Já mamãe, ao lado do homem de terno azul-escuro e bigode, surge repentinamente no retrato. Impecavelmente elegante – bonita que só –, está dentro de um vestido de festa, ou algo deste ofício, e, enrolado ao pescoço, um colar de pérolas. Não me lembro dela usando nem o vestido nem o colar; atribua-se ao mistério do fatos requentados. Os cabelos de mamãe, cuidadosamente penteados e escovados à moda da época, são como uma viagem ao requinte de toda uma geração temente a Deus.

Não, leitora! Não se trata de efeito de computador ou outro recurso gráfico do tempo em que os modelos pousaram para tirarem o retrato. Leitora malvada! Não vê que, embora o fundo azul da imagem entregue alguma armação não natural ou artificialidade, o retrato é verdadeiro – ou pelo menos traz em si verossimilhança.

É o retrato da felicidade conjugal. Se eles sofreram dores de ciúmes, ou piores, não sei. Não poderia sabê-las, pois não se sabe muito antes que se nasça. A fotografia vale pelo original, pelo instante de vida.

Todas as casas do outro século, que eram grandes e espaçosas, cultivavam em suas paredes estes tipos de quadros de família, o patriarca ao lado da matriarca, felizes e exemplares. Quando não, também encravadas aos paredões das salas de estar, as imagens dos filhos em quatro ou cinco facetas diferentes; ângulos quais que já se podia ler e traçar a vida toda do retratado. Mas o costume, no entanto, também morre de velhice; e este nosso século, tão arisco e delimitado, bem à maneira das coisas efêmeras, mudou o curso das artes visuais e fotográficas, e as criaturas evidenciam em suas reações a irremediável solidão dos seres perdidos no mundo em rede. Redes sociais. Todos se conhecem sem se reconhecerem, parecem sempre felizes e sadios, embora não arranjem de modo algum tempo para curtirem tanta vida. Vida futura, e por vezes alheia. E assim vai se escavando a pouca vida presente que tão logo será passado.

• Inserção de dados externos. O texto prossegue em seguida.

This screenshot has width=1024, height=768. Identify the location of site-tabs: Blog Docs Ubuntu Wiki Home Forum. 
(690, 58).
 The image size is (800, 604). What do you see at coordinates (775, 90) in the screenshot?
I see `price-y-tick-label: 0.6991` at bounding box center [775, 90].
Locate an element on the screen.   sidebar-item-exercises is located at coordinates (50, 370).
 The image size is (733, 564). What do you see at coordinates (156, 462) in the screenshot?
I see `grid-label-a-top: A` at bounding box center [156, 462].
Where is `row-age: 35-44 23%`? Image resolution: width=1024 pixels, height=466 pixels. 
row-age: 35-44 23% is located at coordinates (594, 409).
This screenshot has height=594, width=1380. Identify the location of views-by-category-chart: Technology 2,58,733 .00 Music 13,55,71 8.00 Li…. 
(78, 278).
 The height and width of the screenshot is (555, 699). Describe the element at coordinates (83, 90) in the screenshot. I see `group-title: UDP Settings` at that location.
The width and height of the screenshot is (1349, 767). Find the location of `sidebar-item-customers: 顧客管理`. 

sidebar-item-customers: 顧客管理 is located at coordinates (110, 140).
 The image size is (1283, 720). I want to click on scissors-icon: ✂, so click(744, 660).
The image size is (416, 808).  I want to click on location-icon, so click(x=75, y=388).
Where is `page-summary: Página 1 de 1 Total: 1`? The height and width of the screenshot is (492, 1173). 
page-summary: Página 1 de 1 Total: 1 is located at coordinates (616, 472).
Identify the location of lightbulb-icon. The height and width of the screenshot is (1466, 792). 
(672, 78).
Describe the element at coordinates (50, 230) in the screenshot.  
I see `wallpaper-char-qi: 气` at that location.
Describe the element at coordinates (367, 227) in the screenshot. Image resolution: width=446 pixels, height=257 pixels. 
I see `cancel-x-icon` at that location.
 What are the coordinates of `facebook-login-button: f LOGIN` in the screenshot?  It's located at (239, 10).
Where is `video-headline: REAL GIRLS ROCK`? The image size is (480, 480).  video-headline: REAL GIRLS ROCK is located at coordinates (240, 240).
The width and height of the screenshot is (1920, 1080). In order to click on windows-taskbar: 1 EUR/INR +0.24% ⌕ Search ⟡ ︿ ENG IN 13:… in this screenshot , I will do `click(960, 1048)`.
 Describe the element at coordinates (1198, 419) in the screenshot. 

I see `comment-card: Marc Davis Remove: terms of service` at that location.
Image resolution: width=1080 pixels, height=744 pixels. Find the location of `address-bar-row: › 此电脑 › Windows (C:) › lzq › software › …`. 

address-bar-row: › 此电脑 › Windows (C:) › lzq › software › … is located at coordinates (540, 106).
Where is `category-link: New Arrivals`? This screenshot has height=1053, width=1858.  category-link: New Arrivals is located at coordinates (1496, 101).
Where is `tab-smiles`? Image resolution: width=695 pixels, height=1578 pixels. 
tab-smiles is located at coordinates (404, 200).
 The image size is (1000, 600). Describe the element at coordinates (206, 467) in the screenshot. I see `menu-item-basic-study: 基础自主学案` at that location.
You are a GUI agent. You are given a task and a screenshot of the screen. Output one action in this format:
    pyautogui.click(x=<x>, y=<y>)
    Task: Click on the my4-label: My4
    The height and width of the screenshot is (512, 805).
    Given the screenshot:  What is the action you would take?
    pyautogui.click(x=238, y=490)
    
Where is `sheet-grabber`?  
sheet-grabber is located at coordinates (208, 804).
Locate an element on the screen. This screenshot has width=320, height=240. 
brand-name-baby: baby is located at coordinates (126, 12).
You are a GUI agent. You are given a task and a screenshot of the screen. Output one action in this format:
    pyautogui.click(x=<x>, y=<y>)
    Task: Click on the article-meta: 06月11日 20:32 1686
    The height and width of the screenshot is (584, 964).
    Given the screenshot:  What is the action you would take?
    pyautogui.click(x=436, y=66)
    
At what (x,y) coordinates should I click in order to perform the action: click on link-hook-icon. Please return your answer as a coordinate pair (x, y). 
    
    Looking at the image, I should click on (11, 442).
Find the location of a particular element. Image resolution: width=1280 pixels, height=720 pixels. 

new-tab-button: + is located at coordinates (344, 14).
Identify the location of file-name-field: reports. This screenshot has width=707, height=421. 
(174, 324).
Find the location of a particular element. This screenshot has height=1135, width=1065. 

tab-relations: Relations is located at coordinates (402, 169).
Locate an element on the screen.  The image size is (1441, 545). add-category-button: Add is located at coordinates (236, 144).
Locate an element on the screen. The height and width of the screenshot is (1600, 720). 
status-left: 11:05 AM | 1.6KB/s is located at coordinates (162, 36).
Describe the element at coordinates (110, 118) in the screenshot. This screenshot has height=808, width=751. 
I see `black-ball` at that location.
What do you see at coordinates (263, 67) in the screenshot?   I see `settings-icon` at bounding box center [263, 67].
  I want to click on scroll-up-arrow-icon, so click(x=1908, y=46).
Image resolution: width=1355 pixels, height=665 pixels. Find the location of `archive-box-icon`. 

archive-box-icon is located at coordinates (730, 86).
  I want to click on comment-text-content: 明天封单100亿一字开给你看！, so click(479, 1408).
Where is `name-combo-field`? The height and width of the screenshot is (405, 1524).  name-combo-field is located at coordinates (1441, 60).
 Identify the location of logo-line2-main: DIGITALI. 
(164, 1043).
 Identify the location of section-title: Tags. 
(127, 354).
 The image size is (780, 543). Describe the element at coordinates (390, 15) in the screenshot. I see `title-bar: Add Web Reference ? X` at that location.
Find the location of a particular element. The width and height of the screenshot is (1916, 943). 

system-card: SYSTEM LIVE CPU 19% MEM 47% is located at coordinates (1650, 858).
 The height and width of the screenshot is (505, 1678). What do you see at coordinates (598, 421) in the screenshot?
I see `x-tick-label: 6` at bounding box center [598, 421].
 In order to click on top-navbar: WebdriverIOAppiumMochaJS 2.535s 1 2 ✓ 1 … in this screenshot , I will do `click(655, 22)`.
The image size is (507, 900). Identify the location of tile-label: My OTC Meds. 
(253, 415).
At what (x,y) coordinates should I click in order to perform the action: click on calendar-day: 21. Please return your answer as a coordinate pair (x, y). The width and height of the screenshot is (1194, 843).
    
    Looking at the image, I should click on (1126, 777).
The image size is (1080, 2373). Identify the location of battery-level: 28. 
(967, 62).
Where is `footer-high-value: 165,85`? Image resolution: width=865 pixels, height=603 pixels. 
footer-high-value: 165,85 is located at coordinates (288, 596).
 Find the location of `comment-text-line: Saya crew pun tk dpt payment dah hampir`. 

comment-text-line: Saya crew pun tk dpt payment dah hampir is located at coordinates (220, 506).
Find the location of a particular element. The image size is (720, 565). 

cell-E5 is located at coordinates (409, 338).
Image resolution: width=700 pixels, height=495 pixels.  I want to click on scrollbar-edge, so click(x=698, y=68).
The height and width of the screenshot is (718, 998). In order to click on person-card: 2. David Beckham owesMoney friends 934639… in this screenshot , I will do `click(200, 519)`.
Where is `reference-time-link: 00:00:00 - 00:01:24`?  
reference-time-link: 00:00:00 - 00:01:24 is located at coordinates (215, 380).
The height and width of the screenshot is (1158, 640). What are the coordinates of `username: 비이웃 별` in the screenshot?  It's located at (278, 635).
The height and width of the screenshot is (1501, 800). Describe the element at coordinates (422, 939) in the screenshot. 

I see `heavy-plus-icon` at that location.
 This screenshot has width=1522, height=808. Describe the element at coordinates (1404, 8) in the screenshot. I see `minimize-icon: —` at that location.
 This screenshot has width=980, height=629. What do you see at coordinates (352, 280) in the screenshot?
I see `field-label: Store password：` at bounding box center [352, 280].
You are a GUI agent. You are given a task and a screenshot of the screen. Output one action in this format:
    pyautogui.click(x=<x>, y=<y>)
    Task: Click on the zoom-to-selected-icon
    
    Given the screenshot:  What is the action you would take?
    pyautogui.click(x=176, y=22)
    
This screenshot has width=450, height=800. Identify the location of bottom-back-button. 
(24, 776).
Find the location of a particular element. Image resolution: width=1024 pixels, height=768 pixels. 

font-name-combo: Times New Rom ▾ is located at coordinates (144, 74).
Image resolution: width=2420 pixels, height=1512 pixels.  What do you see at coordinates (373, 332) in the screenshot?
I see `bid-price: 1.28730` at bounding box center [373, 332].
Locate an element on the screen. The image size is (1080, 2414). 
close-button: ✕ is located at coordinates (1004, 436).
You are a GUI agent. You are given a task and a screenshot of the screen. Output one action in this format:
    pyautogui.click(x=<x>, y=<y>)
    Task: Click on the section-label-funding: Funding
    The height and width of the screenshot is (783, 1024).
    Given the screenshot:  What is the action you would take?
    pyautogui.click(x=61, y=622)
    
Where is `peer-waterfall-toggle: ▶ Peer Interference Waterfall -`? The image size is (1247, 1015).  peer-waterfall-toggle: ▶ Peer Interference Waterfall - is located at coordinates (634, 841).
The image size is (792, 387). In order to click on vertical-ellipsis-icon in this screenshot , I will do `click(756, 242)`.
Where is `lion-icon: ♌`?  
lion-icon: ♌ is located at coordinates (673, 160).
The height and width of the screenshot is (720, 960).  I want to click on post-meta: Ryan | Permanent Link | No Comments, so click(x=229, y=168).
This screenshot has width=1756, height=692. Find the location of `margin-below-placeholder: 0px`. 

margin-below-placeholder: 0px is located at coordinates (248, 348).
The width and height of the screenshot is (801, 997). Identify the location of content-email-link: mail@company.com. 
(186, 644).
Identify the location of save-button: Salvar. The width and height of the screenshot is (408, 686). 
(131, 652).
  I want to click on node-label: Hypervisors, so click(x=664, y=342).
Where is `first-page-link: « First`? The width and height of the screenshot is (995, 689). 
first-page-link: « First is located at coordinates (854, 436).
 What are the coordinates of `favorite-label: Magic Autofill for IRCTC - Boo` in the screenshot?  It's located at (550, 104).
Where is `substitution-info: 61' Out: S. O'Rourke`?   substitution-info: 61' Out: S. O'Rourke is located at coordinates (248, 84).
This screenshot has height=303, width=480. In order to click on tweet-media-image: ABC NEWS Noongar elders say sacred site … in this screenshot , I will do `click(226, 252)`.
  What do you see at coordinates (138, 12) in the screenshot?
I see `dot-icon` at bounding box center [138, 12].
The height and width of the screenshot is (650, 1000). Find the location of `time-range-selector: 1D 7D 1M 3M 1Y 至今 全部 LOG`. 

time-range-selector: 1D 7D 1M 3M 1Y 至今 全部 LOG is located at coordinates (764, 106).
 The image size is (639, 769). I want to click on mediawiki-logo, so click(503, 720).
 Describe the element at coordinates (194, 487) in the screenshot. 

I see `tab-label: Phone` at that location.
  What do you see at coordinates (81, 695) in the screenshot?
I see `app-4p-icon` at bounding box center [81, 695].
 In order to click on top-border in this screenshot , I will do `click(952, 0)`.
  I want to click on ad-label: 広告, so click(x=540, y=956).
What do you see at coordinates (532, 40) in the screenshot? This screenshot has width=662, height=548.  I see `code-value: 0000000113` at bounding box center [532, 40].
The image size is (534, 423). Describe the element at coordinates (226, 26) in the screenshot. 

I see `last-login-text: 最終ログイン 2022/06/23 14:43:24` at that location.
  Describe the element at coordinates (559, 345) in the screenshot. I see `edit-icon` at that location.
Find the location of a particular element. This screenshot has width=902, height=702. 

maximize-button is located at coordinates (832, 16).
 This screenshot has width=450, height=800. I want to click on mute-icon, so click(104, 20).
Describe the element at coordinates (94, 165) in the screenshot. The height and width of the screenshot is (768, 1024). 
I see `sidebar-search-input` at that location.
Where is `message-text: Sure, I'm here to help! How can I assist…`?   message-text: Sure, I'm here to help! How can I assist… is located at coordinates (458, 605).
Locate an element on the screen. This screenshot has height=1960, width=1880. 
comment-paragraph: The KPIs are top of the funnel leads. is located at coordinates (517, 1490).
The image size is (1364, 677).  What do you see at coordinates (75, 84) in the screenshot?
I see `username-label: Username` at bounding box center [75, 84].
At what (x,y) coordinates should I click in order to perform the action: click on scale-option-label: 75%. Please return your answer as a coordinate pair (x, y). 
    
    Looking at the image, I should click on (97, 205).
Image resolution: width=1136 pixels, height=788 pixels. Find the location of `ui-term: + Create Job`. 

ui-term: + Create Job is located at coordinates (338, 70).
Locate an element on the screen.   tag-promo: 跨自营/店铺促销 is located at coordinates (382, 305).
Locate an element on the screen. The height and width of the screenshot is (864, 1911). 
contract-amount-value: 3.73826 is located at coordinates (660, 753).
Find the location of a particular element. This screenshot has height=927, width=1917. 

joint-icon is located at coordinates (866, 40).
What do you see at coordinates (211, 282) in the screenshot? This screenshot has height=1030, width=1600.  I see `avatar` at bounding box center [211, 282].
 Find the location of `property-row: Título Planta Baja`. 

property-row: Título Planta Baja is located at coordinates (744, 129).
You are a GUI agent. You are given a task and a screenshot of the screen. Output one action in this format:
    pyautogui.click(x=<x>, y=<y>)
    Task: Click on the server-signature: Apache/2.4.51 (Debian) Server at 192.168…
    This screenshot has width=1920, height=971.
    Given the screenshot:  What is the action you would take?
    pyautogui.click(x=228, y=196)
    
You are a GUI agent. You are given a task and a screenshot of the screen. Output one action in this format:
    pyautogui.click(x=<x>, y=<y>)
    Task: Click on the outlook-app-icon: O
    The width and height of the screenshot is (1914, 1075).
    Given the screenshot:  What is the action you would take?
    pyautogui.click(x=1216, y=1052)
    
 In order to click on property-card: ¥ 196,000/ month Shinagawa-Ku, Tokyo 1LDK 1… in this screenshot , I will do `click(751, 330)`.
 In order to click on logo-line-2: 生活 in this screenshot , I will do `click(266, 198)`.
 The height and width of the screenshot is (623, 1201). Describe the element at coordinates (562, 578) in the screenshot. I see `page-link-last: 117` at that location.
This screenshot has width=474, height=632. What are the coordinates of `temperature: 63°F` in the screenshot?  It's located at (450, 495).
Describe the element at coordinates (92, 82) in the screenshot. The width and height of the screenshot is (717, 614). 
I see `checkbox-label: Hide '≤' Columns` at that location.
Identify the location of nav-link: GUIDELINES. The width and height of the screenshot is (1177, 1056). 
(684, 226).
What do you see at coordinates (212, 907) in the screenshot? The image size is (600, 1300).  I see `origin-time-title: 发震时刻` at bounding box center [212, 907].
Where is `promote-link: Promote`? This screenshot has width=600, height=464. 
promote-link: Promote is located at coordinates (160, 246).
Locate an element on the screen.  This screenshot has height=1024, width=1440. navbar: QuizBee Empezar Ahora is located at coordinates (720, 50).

- Não confiamos no homem, não gostamos da vida qual estamos presas e não esperamos nenhuma boa-venturança! – disseram-me, de um coro só, as íntimas figuras do retrato entre tantas coisas velhas em meio ao apartamento recente. Foi uma repreensão à minha reminiscência, naturalmente. Então tornei a desencaixotar as caixas...

Não tive como deixar meus pais pendurados à parede. As aventuras efêmeras, além de cordialidades previamente solicitadas, têm línguas bisbilhoteiras. E é este todo o mal. Sim, pois não ligo se o homem é bom ou mau, se a vida vale a pena ou não e nem mesmo creio na boa-venturança. Se as línguas da realidade efêmera falam pelo oficio do capital, as línguas do passado instantâneo estão presas aos olhos, bigodes, ternos, vestidos e colares dos retratos sintomáticos e eternos.